Rust on the Mazda pretty much wins it all hands down, but u didn't mention the fact he couldn't find it and got hysterical like a woman being followed by an unknown person in a parking lot, pretty sure he couldn't do the hit the panic button on your alarm key-less entry button so the horn can blow trick on that piece of crap truck, but, I'm TOTALLY at a loss for how u didn't find at least 5 words to compare 1993 John McClain at approx. 230lbs to 2013 Jabba the McClain at least 60lbs of next and face fat!

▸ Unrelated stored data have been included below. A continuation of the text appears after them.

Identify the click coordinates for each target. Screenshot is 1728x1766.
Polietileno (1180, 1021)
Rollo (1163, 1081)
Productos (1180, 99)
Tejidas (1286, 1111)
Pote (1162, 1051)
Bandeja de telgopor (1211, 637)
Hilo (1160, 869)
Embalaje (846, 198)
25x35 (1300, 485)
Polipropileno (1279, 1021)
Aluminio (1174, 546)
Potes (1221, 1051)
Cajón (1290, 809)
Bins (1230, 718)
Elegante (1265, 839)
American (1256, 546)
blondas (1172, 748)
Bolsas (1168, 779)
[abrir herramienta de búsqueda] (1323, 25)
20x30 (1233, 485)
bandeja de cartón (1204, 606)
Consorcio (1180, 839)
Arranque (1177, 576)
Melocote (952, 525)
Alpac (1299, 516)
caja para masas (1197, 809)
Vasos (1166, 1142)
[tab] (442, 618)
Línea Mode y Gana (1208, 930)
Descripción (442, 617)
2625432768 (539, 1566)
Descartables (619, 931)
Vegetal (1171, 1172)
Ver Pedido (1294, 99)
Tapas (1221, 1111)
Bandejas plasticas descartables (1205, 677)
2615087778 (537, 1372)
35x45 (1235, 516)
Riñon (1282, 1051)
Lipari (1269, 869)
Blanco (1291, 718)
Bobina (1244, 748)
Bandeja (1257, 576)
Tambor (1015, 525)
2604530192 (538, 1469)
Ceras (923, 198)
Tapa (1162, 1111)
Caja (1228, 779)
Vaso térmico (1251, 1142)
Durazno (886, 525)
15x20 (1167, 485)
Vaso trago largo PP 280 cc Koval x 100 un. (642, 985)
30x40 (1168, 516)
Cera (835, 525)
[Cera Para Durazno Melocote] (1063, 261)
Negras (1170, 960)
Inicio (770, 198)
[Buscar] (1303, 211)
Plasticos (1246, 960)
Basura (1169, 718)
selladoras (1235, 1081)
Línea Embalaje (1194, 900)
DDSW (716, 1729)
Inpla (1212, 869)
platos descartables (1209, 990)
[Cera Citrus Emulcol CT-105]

OUTSTANDING as always and I hope we never see that guy and that hole infested shirt again!!! 

gossamersixteen
gossamersixteen topcommenter

Slow down to let Schaub catch up, that's a classic!

Jesse Cruz
Jesse Cruz

Thanks Jim, Texans really, c'mon Man!

Puller58
Puller58 topcommenter

The Oilers had an imbalance that year.  The defense got better in a hurry, and the offense was going downhill.  (Not because of Moon.)  The run and shoot depended on having four good receivers, and Heywood Jeffries never got used to deep routes, (Always looked like he wasn't able to judge the path of the ball.) and the rest were losing steps and suffering from the fact that teams had come up with schemes to beat their dreams.  But giving love to Rex Ryan?  Sorry, but he's a nut like his father and shares the Woody Hayes view of passing.  ("Three things can happen when you throw a pass, and two of them are bad.") 

stevek77536
stevek77536

" (Warren Moon)... a Pro Bowl quarterback whose skills and resume dwarf anything Matt Schaub has done in his career."  I'm a fan of Schaub, but this is correct.  Undrafted by the NFL, then went to NINE Pro Bowls and is in the Hall of Fame.  At a dinner with a big client of my company, I told him Moon was better than his QB in the upcoming game (Montana, Elway, one of those guys).  His look said "You've had too many drinks".  My return look said, "Yeah, but I'm right."  And I was.

ShitThrowingMonkey
ShitThrowingMonkey

I was at that Jets game.  Good Times.  Who wins a jedi light saber battle between bearded Berman and current Berman???